Word2vec is a family of models used for generating word embeddings. The idea was first published in 2013, in a Google paper written by Mikolov et al. (source). This approach is a step in the evolution of natural language processing. Word2vec represents human words in a computer friendly way; more so than any of its predecessors. Using clever techniques, the shallow neural network is able to learn to map words to a place in vector space.
Word2vec_model(word) => vectorized embedding
# similar to
dictionary(key) => value
During the training phase, the network learns word "meanings" from context (surrounding words) in the training data. The knowledge of the network is stored in the structure of the word space it constructs. A feature of it's learning strategy is to put like with like. This means that the cosine similarity and euclidian distance (both are units of measurement), reflect similarity in words. This similarity is multidimensional: semantic and syntactic. This is a powerful way to represent knowledge.
It was revolutionary. The models aren't just useful for text, the same principle proves to be useful with any sequential data. Text just happens to be the most common data format that fits this blueprint. Word2vec opened new possibilities for the field of NLP (natural language processing) and beyond, especially in the field of reccomendation systems.
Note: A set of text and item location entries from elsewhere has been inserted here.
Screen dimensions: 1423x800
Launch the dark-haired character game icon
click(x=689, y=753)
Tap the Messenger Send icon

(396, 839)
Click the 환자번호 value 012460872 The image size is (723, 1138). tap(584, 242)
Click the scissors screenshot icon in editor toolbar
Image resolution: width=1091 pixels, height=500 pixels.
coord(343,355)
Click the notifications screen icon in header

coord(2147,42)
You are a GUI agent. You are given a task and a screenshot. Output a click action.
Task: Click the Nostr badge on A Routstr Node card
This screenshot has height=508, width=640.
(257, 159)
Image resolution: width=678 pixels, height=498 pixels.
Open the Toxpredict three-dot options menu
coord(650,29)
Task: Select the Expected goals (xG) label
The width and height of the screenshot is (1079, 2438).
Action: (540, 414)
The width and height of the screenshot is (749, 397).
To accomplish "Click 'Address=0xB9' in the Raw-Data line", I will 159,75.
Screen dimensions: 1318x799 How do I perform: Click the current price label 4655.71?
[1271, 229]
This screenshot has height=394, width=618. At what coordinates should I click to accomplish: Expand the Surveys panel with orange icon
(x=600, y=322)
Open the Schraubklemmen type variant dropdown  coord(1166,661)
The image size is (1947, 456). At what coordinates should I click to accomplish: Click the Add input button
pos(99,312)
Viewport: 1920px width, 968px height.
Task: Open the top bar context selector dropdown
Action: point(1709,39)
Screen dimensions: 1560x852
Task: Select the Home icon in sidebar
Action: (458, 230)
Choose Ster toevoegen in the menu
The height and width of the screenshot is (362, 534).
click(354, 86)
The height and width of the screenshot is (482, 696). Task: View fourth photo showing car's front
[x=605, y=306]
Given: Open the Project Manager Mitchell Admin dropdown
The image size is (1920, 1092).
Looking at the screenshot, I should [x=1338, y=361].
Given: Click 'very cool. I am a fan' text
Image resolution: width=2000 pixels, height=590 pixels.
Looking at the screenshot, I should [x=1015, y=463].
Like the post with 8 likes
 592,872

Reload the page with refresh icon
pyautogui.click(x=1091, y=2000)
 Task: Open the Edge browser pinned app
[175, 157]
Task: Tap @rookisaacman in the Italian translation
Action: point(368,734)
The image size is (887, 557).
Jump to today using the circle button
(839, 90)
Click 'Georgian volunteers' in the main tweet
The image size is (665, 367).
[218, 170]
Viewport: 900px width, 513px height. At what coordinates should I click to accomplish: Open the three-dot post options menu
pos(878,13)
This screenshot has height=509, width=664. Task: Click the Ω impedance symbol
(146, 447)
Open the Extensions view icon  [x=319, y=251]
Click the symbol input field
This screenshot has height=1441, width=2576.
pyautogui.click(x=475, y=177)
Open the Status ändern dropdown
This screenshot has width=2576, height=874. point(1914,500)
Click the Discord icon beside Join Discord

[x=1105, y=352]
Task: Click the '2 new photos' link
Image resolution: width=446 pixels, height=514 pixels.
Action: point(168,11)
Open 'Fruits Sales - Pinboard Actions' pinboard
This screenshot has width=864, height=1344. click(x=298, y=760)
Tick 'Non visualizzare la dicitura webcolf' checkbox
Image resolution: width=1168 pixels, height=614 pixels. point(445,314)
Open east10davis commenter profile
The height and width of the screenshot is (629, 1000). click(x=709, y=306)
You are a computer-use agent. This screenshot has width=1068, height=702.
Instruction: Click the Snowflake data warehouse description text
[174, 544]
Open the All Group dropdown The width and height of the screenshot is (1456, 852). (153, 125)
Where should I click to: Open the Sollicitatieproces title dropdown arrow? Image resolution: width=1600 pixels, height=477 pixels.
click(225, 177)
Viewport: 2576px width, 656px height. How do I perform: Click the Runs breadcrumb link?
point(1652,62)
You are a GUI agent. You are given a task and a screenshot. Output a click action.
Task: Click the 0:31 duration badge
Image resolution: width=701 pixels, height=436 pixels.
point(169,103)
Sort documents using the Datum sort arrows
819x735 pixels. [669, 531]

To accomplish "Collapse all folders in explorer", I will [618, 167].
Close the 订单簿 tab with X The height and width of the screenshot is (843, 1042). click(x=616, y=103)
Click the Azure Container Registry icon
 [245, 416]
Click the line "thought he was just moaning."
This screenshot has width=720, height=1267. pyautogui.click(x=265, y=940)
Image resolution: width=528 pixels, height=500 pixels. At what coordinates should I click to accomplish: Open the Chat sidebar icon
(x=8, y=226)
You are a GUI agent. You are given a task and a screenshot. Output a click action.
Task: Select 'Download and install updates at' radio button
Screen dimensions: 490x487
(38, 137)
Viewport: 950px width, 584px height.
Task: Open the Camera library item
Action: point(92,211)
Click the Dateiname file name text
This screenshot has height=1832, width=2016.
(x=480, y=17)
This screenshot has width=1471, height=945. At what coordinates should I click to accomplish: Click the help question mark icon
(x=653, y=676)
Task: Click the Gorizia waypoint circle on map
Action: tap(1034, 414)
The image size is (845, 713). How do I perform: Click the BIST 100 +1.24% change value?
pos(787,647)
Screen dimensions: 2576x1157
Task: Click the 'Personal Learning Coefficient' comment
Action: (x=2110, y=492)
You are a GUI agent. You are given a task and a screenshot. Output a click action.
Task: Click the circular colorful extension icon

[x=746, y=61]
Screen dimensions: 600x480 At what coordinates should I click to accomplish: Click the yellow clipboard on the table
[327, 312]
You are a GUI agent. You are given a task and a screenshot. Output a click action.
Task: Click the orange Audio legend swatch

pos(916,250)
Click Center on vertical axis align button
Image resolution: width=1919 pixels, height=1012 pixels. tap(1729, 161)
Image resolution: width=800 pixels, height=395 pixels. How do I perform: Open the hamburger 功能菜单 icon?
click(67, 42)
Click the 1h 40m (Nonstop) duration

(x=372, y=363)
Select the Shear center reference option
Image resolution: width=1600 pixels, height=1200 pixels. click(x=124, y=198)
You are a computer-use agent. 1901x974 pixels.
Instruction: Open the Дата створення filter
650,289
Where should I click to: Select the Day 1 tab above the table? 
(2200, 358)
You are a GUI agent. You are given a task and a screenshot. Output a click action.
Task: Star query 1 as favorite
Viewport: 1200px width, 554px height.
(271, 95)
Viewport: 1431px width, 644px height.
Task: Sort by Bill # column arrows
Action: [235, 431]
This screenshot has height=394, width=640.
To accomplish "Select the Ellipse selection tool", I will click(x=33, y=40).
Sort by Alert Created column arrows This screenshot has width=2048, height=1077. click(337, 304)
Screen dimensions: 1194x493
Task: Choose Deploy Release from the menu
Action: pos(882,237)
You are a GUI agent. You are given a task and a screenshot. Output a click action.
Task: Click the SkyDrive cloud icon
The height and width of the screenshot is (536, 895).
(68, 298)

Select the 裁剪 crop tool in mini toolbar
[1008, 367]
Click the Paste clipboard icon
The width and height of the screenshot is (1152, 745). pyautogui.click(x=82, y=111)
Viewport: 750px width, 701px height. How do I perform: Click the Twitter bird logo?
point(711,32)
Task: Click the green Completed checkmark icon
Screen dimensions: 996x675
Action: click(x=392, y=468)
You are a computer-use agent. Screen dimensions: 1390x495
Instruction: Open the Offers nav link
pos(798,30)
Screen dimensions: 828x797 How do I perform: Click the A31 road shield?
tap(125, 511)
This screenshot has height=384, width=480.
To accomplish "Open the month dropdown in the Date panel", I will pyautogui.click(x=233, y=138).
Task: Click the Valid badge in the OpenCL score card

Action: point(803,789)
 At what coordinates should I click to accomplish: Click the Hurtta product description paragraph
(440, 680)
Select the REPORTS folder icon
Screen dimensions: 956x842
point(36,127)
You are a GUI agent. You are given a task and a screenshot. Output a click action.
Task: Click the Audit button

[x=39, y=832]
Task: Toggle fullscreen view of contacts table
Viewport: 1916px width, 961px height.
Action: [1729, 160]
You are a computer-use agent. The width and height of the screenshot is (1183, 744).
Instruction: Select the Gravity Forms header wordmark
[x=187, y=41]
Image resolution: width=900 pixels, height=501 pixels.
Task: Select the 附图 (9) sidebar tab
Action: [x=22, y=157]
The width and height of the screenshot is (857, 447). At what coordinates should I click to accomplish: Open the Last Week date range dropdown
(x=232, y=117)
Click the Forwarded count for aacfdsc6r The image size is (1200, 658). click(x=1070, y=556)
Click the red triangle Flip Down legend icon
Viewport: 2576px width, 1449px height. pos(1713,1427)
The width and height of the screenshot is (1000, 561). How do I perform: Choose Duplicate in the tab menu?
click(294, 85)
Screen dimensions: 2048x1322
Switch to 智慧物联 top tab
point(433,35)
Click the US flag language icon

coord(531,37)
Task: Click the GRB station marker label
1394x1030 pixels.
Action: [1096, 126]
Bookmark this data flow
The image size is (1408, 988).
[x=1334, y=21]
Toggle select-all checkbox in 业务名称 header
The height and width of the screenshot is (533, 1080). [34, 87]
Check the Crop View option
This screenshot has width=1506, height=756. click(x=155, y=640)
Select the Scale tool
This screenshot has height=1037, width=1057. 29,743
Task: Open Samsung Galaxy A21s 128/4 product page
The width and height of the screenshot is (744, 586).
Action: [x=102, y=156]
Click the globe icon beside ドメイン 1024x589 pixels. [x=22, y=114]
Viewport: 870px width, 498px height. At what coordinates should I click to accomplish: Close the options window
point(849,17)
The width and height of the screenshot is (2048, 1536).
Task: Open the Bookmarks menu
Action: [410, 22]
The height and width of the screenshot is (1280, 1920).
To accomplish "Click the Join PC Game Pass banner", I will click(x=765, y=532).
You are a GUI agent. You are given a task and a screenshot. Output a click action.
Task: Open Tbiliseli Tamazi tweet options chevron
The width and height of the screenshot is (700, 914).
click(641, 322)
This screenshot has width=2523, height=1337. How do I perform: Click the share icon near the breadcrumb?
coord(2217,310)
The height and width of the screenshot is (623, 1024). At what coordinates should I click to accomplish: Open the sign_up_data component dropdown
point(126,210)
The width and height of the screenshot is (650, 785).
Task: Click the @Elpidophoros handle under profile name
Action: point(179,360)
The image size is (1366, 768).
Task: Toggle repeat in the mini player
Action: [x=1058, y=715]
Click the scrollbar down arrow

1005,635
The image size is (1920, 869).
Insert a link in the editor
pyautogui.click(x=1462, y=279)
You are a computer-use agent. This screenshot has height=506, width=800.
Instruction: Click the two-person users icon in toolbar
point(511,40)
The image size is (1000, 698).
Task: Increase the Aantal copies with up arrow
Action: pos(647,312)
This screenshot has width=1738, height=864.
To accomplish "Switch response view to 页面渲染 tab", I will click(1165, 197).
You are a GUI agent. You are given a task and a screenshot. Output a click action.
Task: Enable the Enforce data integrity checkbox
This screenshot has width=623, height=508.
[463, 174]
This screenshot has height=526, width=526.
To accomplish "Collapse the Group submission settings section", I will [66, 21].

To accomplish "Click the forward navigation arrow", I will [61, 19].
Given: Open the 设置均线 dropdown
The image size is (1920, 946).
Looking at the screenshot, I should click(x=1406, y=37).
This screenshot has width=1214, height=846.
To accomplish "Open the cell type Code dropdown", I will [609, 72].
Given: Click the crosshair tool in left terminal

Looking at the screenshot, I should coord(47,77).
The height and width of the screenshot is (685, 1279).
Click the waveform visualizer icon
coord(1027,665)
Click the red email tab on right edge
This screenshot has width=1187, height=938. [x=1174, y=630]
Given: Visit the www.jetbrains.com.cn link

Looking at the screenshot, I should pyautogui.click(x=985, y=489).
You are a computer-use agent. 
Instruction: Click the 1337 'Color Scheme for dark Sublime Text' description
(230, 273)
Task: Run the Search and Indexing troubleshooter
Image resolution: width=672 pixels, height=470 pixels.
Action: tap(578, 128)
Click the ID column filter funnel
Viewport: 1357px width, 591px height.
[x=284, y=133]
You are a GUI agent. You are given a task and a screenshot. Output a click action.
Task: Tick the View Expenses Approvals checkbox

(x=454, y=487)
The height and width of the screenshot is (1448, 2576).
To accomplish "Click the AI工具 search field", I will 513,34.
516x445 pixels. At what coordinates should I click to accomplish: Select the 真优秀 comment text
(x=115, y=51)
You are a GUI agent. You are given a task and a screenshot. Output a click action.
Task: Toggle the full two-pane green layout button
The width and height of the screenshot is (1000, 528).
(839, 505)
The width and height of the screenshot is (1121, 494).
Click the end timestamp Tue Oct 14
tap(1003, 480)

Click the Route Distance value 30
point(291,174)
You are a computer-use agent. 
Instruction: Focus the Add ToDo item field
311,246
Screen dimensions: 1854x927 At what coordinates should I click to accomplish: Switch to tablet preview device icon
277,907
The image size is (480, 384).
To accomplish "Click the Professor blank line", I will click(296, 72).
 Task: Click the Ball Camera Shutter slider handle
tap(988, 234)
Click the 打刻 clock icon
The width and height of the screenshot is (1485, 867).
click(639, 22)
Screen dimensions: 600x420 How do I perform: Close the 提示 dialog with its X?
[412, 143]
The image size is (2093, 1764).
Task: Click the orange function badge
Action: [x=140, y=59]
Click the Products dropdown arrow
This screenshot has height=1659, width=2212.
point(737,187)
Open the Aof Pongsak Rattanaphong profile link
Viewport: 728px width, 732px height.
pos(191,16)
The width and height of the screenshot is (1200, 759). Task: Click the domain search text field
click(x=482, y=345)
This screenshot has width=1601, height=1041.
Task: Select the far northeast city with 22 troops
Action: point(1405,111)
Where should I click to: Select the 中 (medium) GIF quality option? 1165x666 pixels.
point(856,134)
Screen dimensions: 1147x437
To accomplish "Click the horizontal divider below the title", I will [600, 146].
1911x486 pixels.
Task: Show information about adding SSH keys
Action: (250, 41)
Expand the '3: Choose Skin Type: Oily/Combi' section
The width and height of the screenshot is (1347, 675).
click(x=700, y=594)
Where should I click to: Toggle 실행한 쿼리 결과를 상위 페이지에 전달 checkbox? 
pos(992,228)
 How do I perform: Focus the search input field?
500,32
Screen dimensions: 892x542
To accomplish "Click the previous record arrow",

"The Word2vec model is in many ways the dawn of modern-day NLP." source
The challenge of encoding text
With computers representing images, sound, and video are all pretty straightforward. Representing text isn't. The complexity of language is vast. There is so much data in all of its messy little details. How can you define text in a way that a computer can understand? There is a legacy of methods that predate word embeddings.
Older approaches
- One hot encoding:
- 1 or 0
- treats each word as an atomic unit
- no notion of word similarity
- Bag of words:
- ignores context and order
- represents the number of occurences of each word in the set of unique words
- some notion of similarity: documents with similar bag of words are close in euclidian space
- Bag of N-grams:
- instead of bag of single words, its a bag of word chunks
- vocabulary is made of N length chunks of words
- some notion of context: captures word order and association
There are some flaws shared by these models:
- sparse vectors (mostly filled with 0's)
- don't represent similarity between words well
The solution
The Word2vec paper proposes 2 new models. They are both shallow, 1 layer, feed forward neural networks. Their goal is to take a corpus of text, and output word embeddings. The models are based on concepts called distributional similarity and the distributional hypothesis:
A word can be understood from the context it appears in.
Words that occur in similar contexts must have similar meanings.
- Continous bag of words model (CBOW):
- let time = t
- given words [t-2, t-1, t+1, t+2] predict the word that belongs at t
- learns to predict the center word based on the surrounding words
- Continous skip-gram model:
- inverse of CBOW
- let time = t
- given the word at t, predict the words at [t-2, t-1, t+1, t+2]
Results
The coolest thing about word embeddings is that relationships between words are modeled in meaningful ways. The Word2vec paper gives the example:
v = vector_representation
v(king) - v(man) + v(woman) = v(queen)
This is incredible. Words can be represented meaningfully to a computer! This approach solves the problems the older methods had. Accordingly, Word2vec methods output better results than anything before it. Not only that, but these models are computationally cheap. Meaning, they can be trained on massive datasets in a relatively short time. Since 2013, other models have been built to generate word embeddings. Ultimately, what I think was groundbreaking about Word2vec isn't the technical implementation. It was when word embeddings were born.
An interesting aside...
There's a memorization technique called the "Method of loci". It is better known today as a "Memory Palace". Practiced in ancient Greece and Rome, the technique requires you to assoicate knowledge with a certain location in your memory palace (a visualization). Creating an associative knowledge with location. Just like the intiution behind word vectors! Pretty cool stuff.